Por engano – Preso com punibilidade extinta deve ser indenizado

O Estado de Goiás terá de pagar indenização de R$ 10 mil por danos morais ao vendedor autônomo Airis Alves de Souza. Ele foi preso em Mato Grosso do Sul graças a um mandado de prisão expedido pelo juiz da Comarca de Aparecida Goiânia. Na oportunidade, a sua punibilidade já estava extinta. A decisão que impõe a indenização foi tomada pela 1ª Câmara Cível do Tribunal de Justiça de Goiás.

O desembargador Leobino Valente Chaves, relator do caso, ponderou que “tratando-se, no caso, de ato praticado por servidor do Estado, verifica-se a responsabilidade do ente público que se firma pela teoria do risco administrativo, segundo a qual ele responderá pelo ilícito que tenha causado independentemente de ter agido com culpa”.

De acordo com os autos, Souza Alves foi preso pela Delegacia Especializada da Polinter e Capturas de Campo Grande em 20 de setembro de 2005. Ficou 17 dias preso. Em 1997, o vendedor tinha sido condenado à revelia a um ano e nove meses de prisão por ter furtado dois aparelhos de som. A sentença condenatória transitou em julgado e, em 2002, foi reconhecida a prescrição da punição.
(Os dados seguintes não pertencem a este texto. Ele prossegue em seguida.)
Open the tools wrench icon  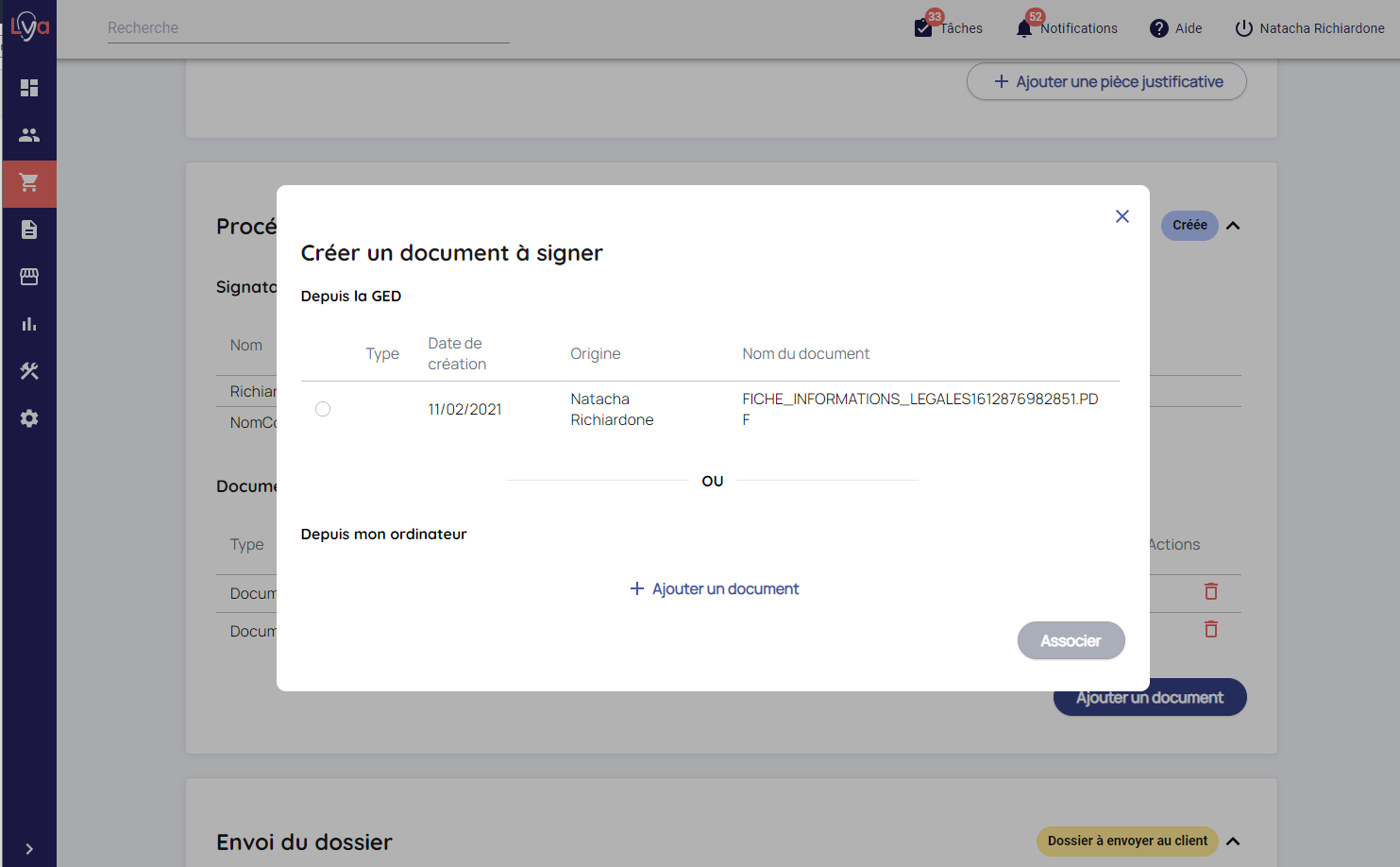29,371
Para Leobino, a prisão é indevida pelo fato de não terem sido recolhidos os mandados de prisão em nome do recorrido, quando a punição foi extinta. Sobre os danos morais, o relator observou que ele fica provado pelo constrangimento que sofreu na abordagem da policial. Apenas a prisão “justifica a pretensão indenizatória de ordem moral, independentemente do número de dias em que ficou preso, eis que o dano está configurado no ato de não recolhimento da ordem de prisão”.